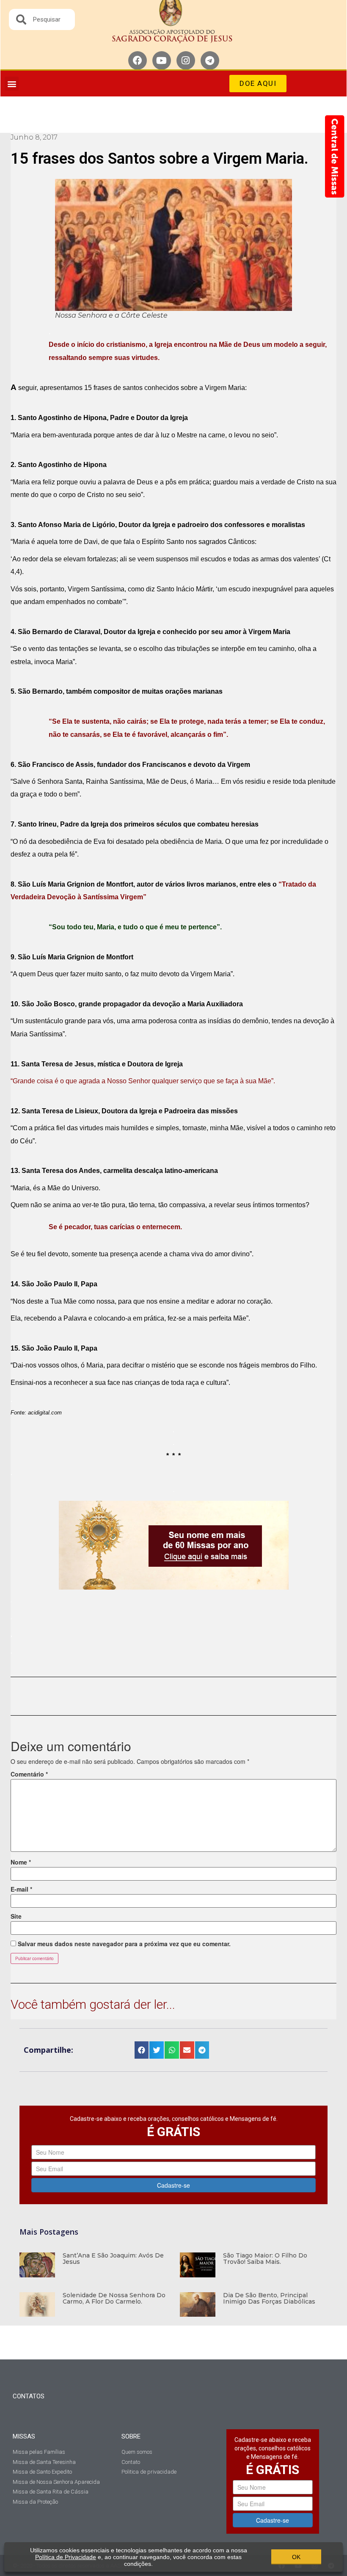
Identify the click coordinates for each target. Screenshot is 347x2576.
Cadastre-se (173, 2185)
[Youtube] (161, 60)
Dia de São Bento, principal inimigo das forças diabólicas (269, 2298)
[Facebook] (137, 60)
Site (16, 1916)
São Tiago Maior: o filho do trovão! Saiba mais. (265, 2259)
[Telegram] (210, 60)
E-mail (21, 1889)
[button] (12, 84)
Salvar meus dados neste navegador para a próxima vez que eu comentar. (124, 1944)
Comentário (29, 1774)
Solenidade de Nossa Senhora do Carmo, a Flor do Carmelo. (114, 2298)
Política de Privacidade (65, 2557)
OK (296, 2557)
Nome (21, 1862)
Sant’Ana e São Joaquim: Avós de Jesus (113, 2259)
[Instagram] (185, 60)
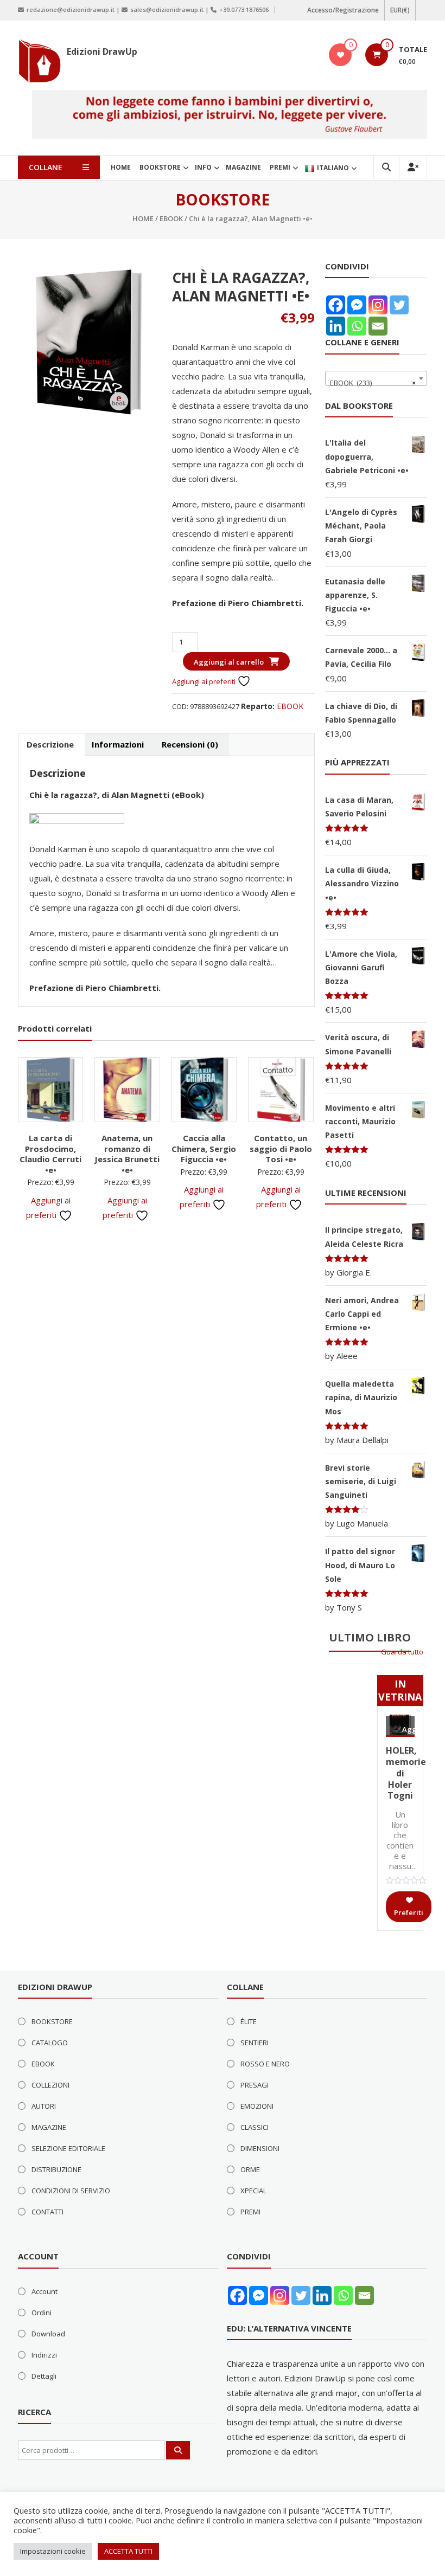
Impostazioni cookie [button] (53, 2551)
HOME (121, 167)
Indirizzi (44, 2355)
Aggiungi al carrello (229, 662)
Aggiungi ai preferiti (204, 681)
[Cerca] (178, 2450)
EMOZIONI (257, 2106)
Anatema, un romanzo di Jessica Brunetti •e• (127, 1153)
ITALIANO (333, 167)
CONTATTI (47, 2212)
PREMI (280, 167)
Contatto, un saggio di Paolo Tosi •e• (281, 1148)
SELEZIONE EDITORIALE (68, 2148)
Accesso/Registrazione (343, 10)
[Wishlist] (340, 55)
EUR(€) (400, 10)
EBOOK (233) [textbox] (373, 383)
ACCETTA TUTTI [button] (128, 2551)
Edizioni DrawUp (102, 51)
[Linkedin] (335, 326)
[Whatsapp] (356, 326)
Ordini (41, 2312)
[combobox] (376, 378)
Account (44, 2291)
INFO (203, 167)
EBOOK (171, 218)
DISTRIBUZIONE (56, 2169)
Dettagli (43, 2376)
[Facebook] (335, 304)
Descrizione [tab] (50, 744)
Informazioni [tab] (118, 744)
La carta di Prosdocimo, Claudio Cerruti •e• (50, 1153)
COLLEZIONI (50, 2085)
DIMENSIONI (259, 2148)
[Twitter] (399, 304)
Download (48, 2334)
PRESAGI (254, 2085)
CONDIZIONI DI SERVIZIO (70, 2190)
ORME (250, 2169)
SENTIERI (254, 2042)
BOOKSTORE (160, 167)
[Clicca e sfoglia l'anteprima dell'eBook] (76, 821)
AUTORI (43, 2106)
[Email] (377, 326)
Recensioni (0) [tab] (190, 744)
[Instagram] (377, 304)
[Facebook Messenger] (356, 304)
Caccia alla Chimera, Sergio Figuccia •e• (203, 1148)
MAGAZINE (243, 167)
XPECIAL (253, 2190)
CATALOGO (49, 2042)
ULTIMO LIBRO (370, 1637)
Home (143, 218)
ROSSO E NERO (265, 2064)
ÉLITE (248, 2021)
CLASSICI (254, 2127)
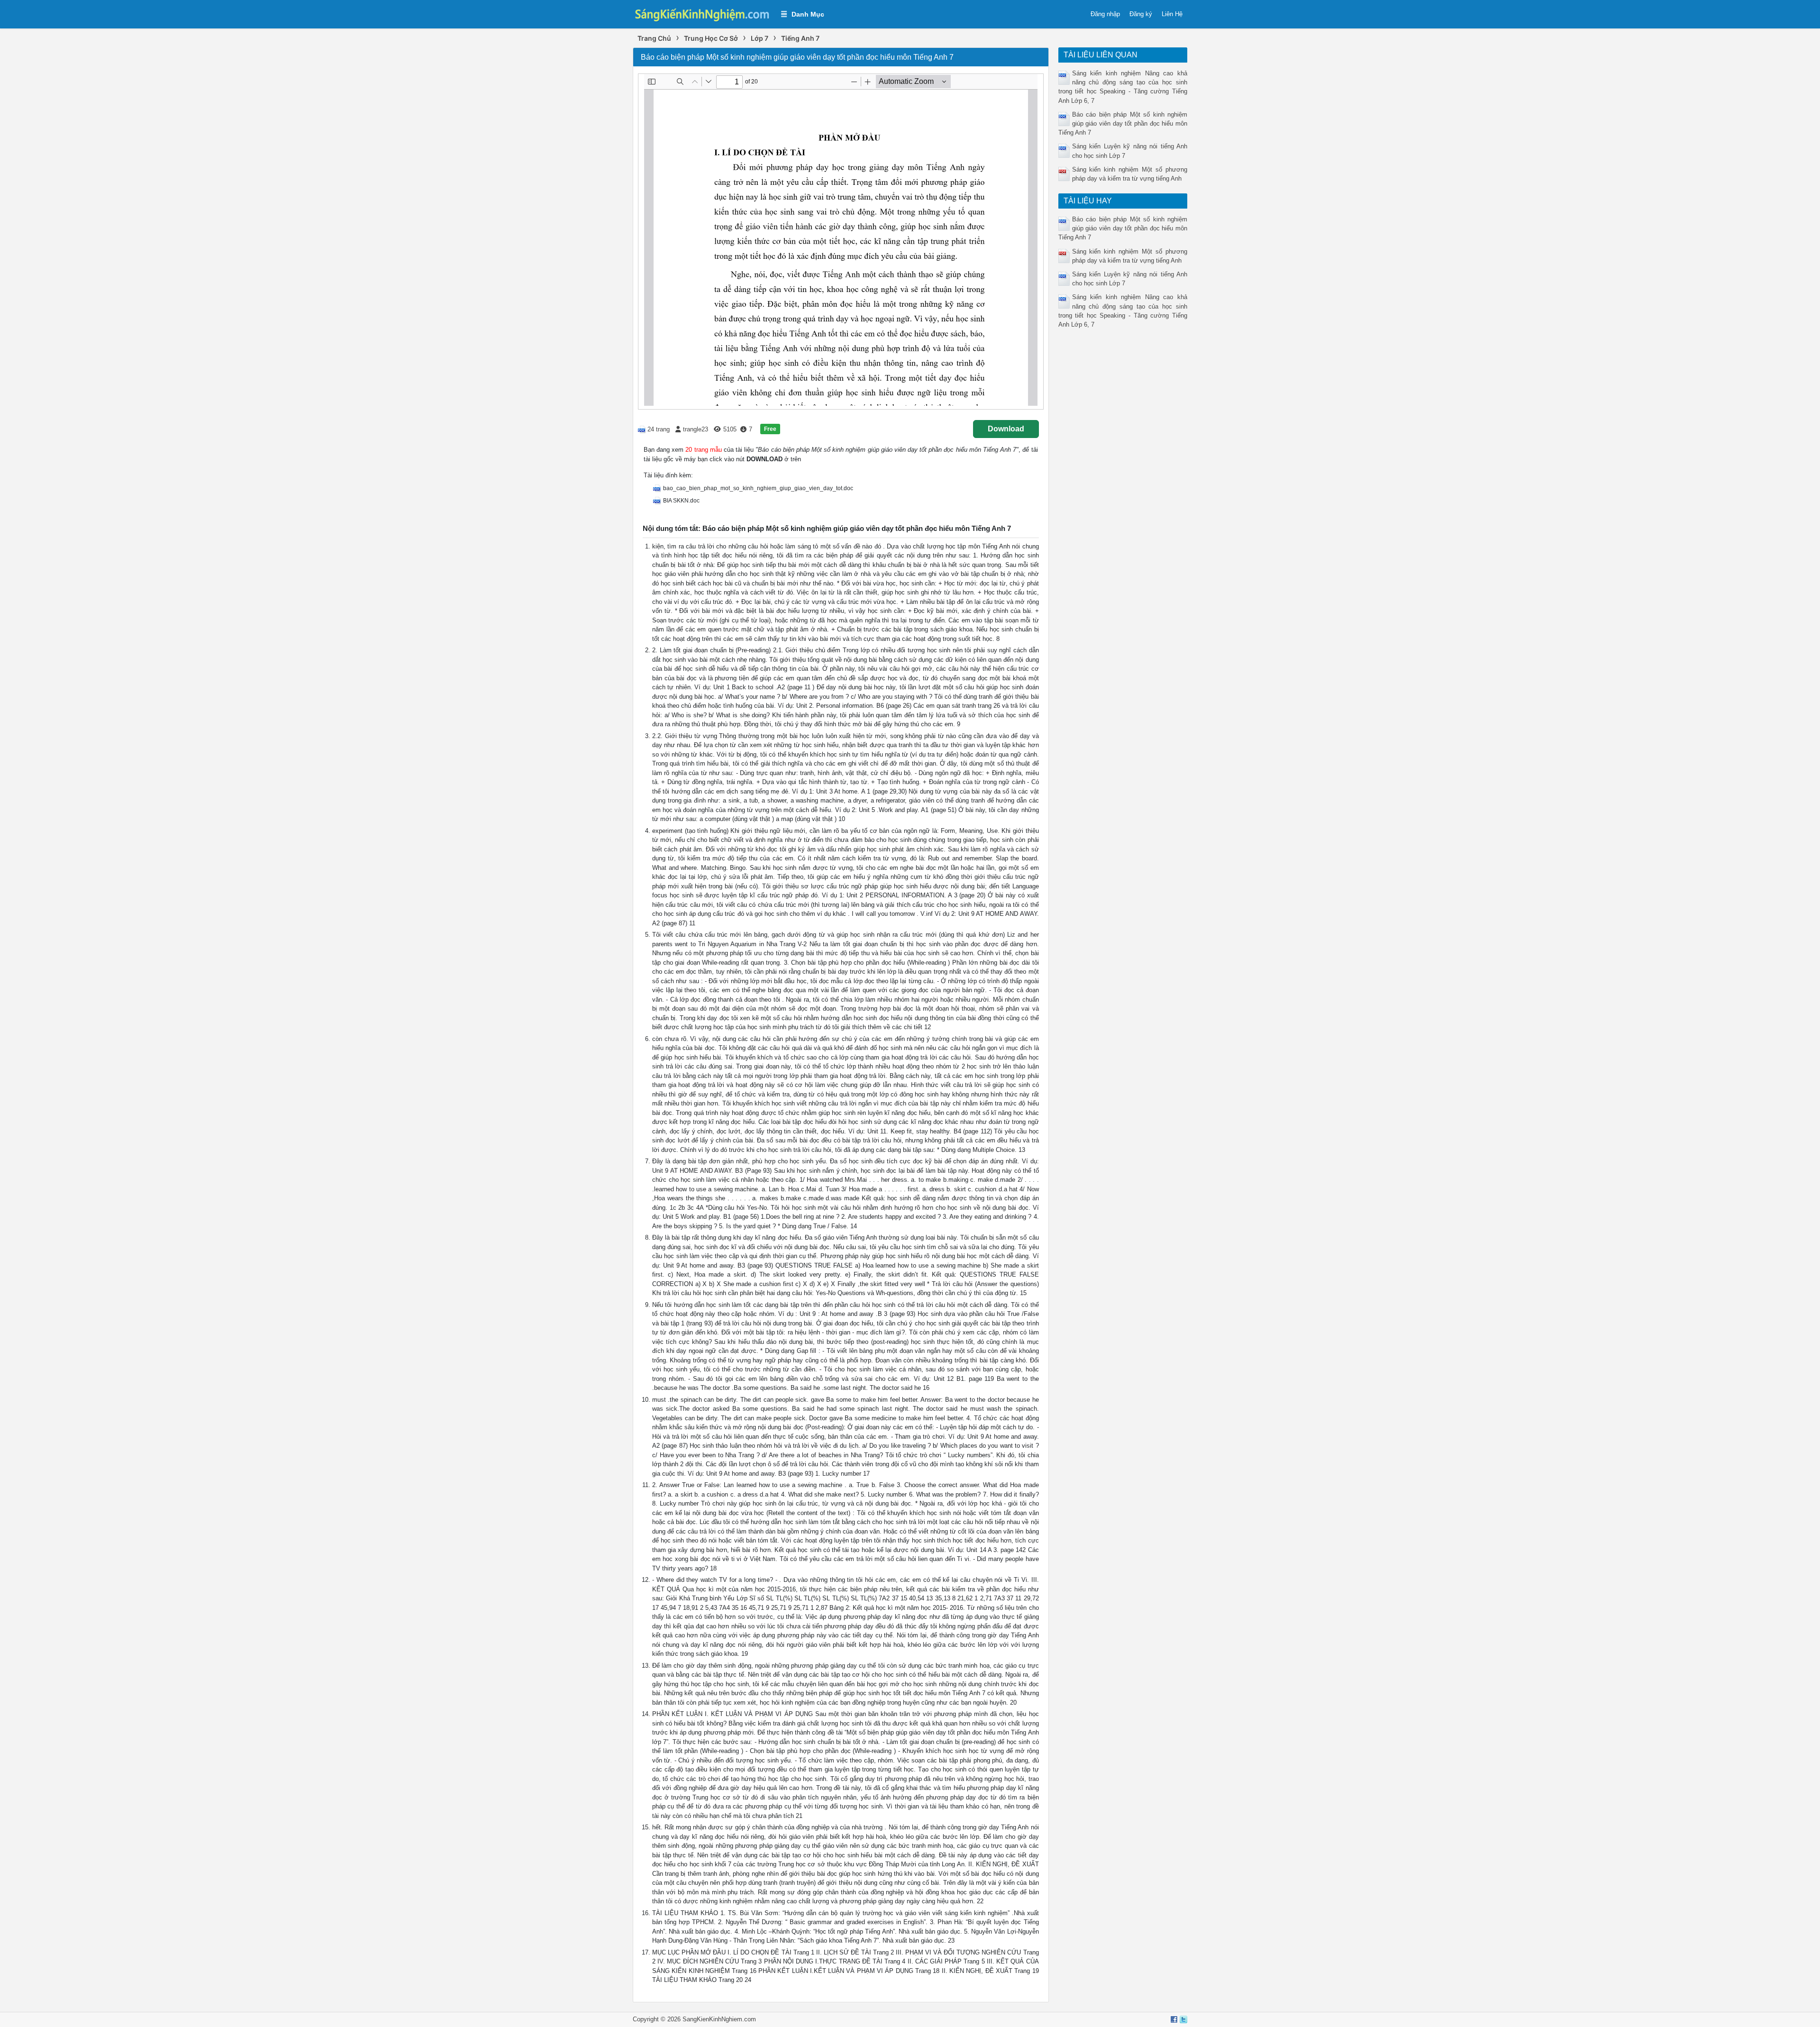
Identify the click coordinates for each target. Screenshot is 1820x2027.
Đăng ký (1140, 14)
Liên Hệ (1172, 14)
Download (1006, 429)
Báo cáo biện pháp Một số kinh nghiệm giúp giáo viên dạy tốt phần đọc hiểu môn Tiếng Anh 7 (1123, 123)
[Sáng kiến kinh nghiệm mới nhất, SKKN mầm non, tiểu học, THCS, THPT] (702, 13)
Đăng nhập (1105, 14)
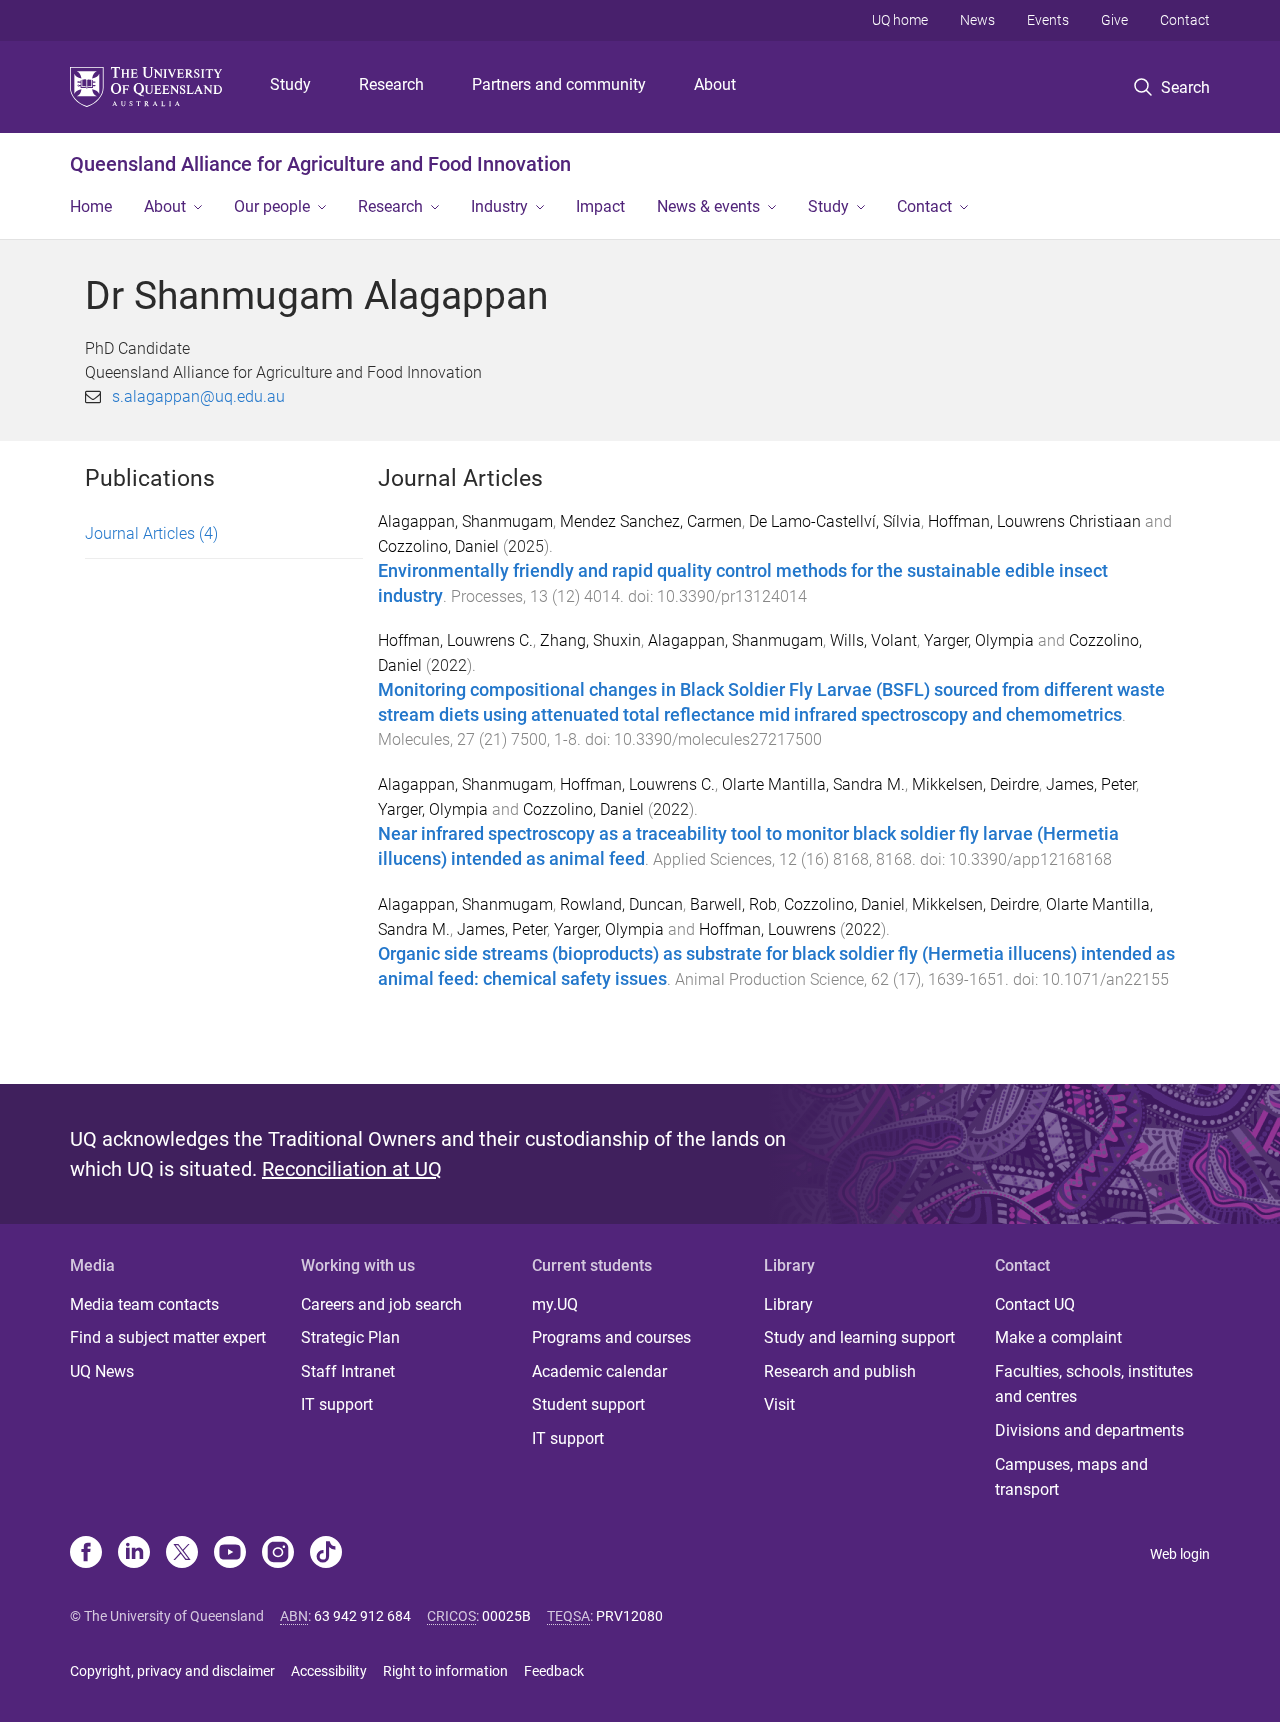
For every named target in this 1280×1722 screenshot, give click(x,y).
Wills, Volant (873, 640)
┄┄┄┄┄┄┄┄┄┄┄┄┄┄┄┄┄┄┄┄
The task:
If a line in the entries includes the word "click", copy that line out.

Solution to the exercise:
Identify the click coordinates for each target. Screenshot is 347x2576.
Identify the click coordinates for each target. Screenshot is 1820x2027.
For every named target in this 1280×1722 screenshot, give click(x,y).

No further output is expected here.